The big Chinese Shein knocks on the City of London: the operation is worth 60 billion

The big Chinese fashion company Shein is planning the listing on the London Stock Exchange, after the reticence shown by the American authorities to the listing on the New York Stock Exchange. The online sales giant could submit its application for admission this week, at the latest by the end of the month. This was reported by some British media including the Financial Times and Sky News UK.

The largest price in recent years

Shein is ready to submit the application for admission to Financial Conduct Authority (FCA), regulatory and supervisory authority for stock markets in the United Kingdom (the British Consob).

We're talking about one “Confidential” IPO which guarantees greater flexibility and confidentiality to this type of operation, exempting the requesting company from the presentation of sensitive data and information and future strategies, but also gives speed to the operation when it is formalised.

In a latest round of financing, Shein was valued at 66 billion dollars. The value of the operation is therefore around 60 billion dollars, equivalent to approximately 50 billion pounds, which establishes this operation as the largest on the British market in recent years. A big blow for the London Stock Exchange, which has lost a lot of attractiveness to the benefit of the US markets (NYSE and Nasdaq).

Why London?

Shein moved towards a London listing after the diplomatic and commercial tensions between Beijing and Washington have blocked plans for an IPO in New York. Tensions which, however, also affect the United States' Western allies, including the United Kingdom.
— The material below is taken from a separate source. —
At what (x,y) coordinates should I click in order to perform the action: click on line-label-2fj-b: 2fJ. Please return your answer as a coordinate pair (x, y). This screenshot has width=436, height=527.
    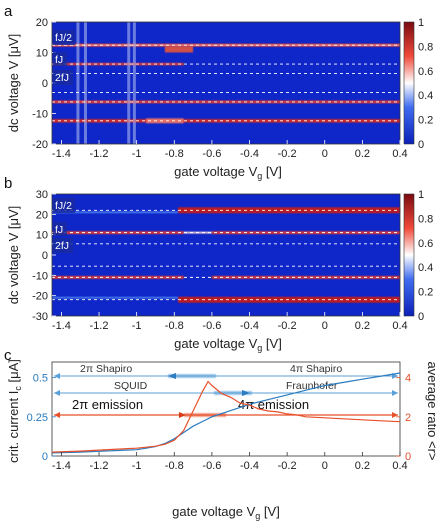
    Looking at the image, I should click on (63, 246).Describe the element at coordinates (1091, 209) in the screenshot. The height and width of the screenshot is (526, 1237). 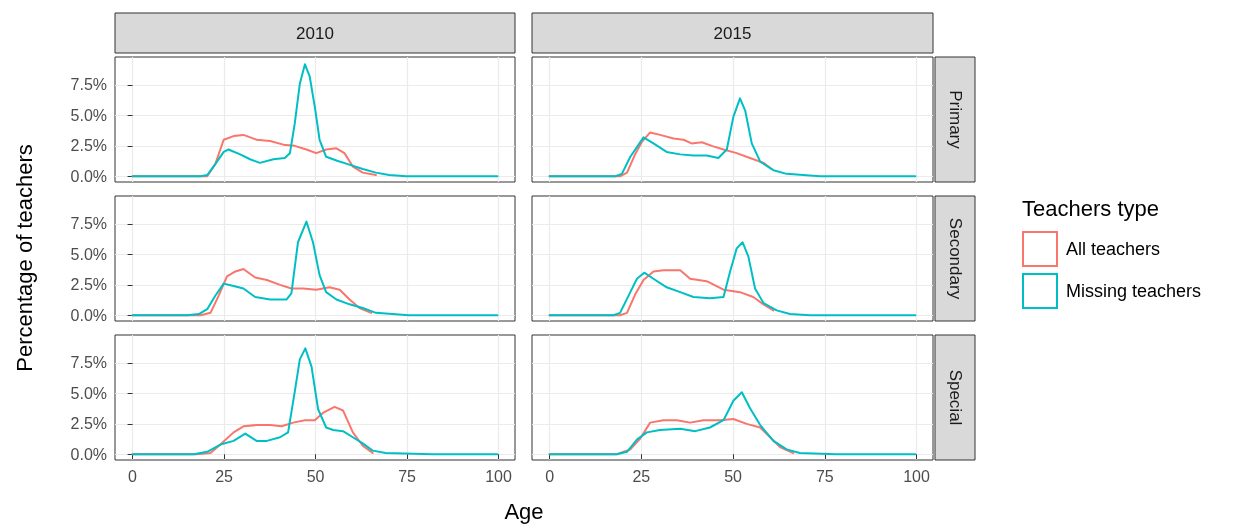
I see `legend-title: Teachers type` at that location.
Six months ago, Shein had already submitted the preparatory documents to the Securities and Exchange Commission American, but Shein's ties with the Chinese government were a great one obstacle to listing in the USA. The company based in Singapore, a former British colony, therefore decided to attempt its debut in London, freeing itself from the perception of being a company controlled by the Chinese government.

Shein's executive chairman, Donald Tang, told the Financial Times that the company has made “progress” in changing this perception, “but not enough” to win over US authorities.
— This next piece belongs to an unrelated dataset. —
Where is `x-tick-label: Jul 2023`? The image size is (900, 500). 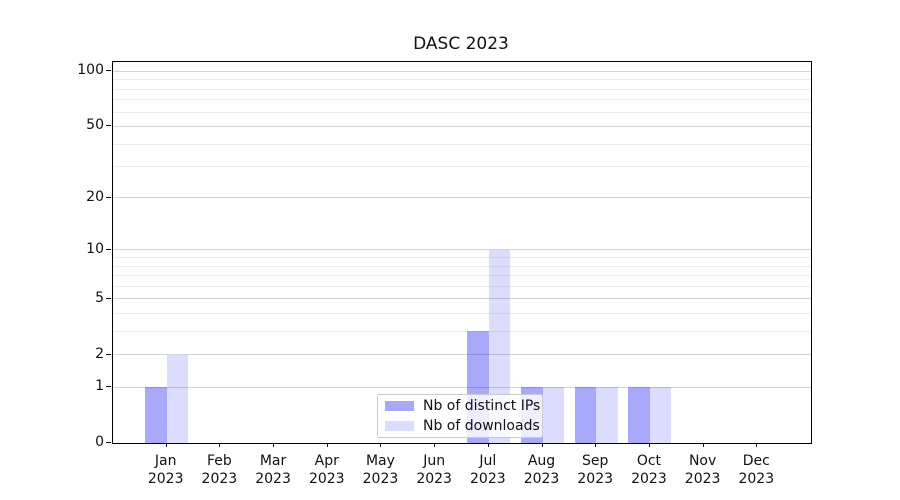
x-tick-label: Jul 2023 is located at coordinates (488, 470).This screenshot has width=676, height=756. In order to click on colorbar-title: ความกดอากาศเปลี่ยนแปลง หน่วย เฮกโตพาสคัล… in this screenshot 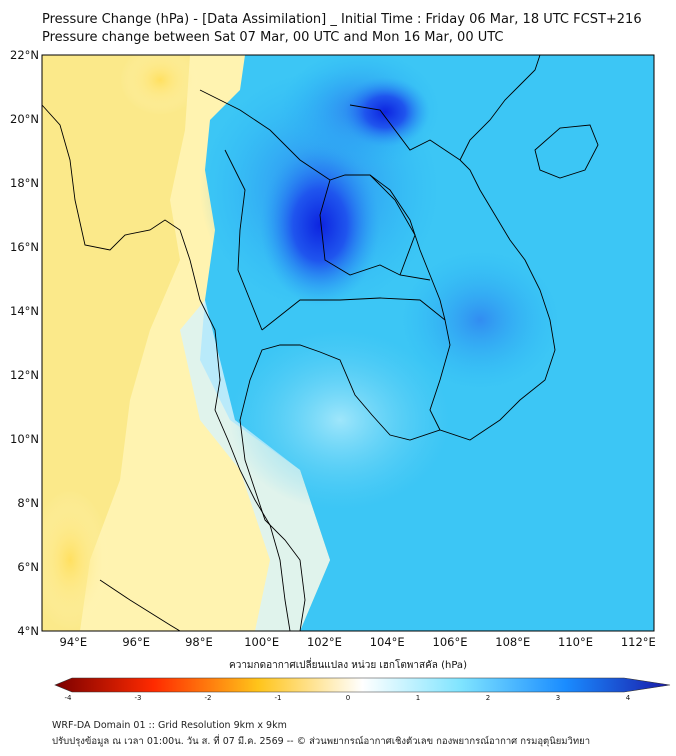, I will do `click(348, 664)`.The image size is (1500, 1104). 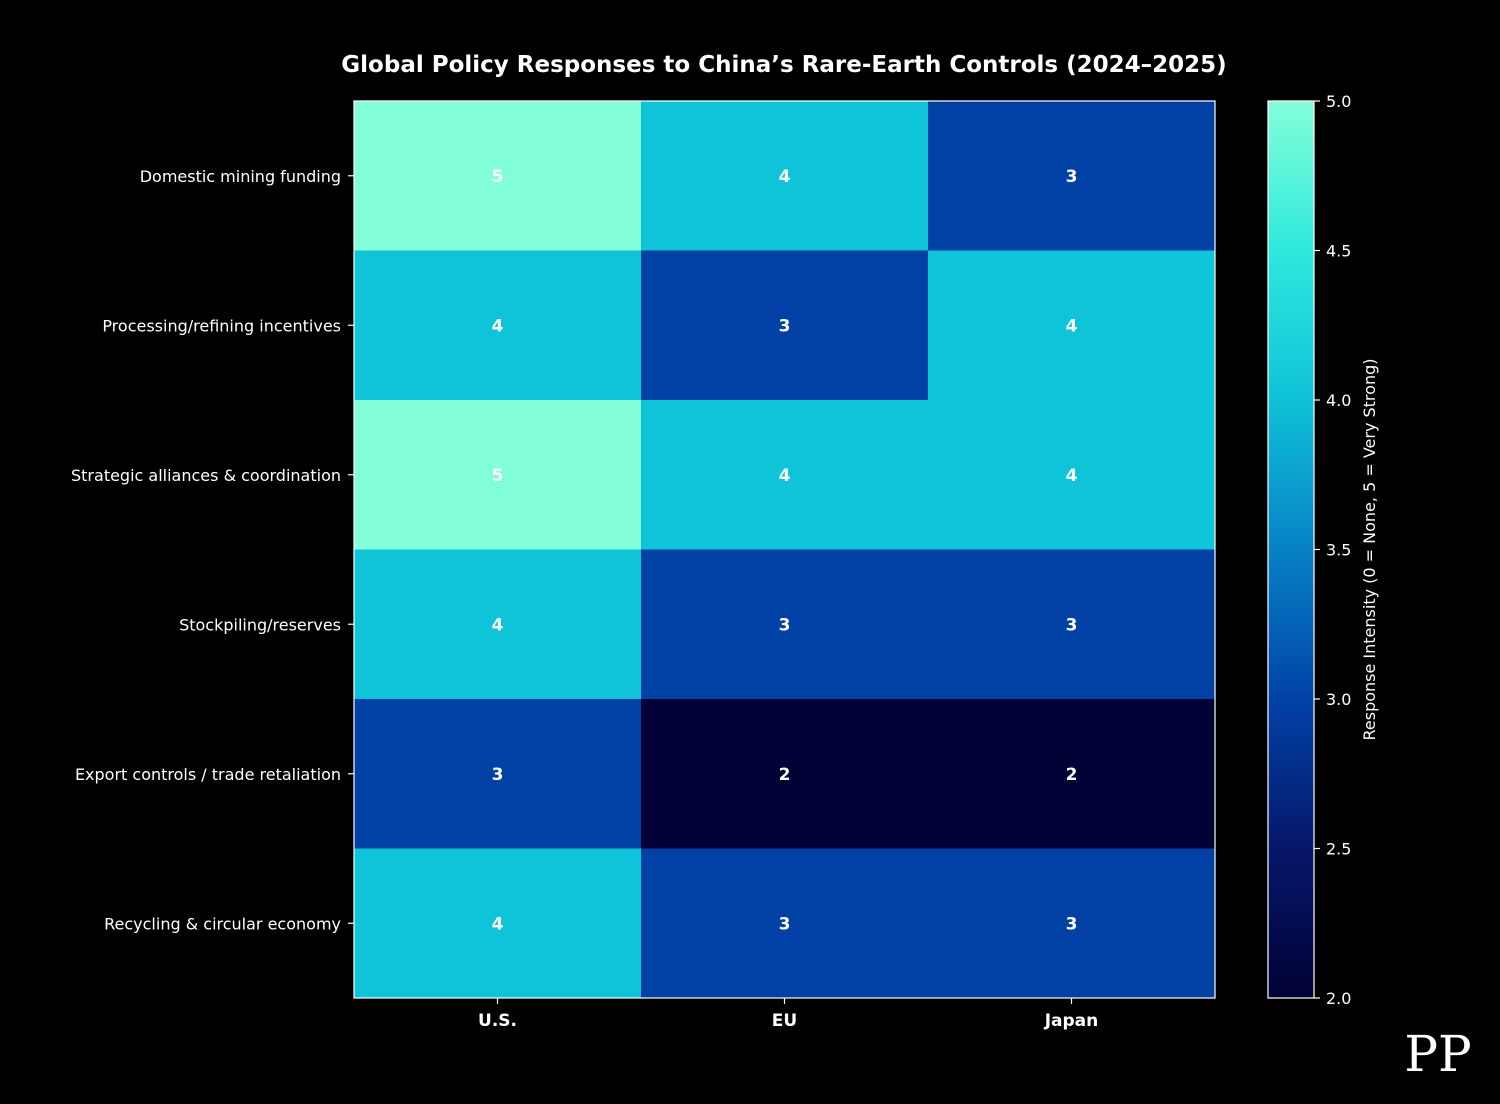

An “almost” Chinese billionaire giant

Shein was founded in China and most of its suppliers are located in the large Asian economy, but the e-commerce giant wanted free itself from the idea of ​​being controlled by Beijing and decided to stop his based in Singaporea third place even if close to China.
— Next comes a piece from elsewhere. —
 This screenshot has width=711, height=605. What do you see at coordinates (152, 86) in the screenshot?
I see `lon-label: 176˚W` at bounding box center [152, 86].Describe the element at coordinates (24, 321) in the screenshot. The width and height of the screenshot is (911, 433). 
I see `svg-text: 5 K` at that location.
The company filed its 2023 fiscal year with record profits of over 2 billion dollarscompared to the 700 million dollars generated in 2022 and the 1.1 billion in 2021. The size of Shein's balance sheet places it in competition with its European rivals, such as the Swedish H&M, which produced profits of just over 800 million dollars, and the Spanish Inditex (Zara brand), which achieved profits of 5.4 billion euros (about 5.8 billion dollars).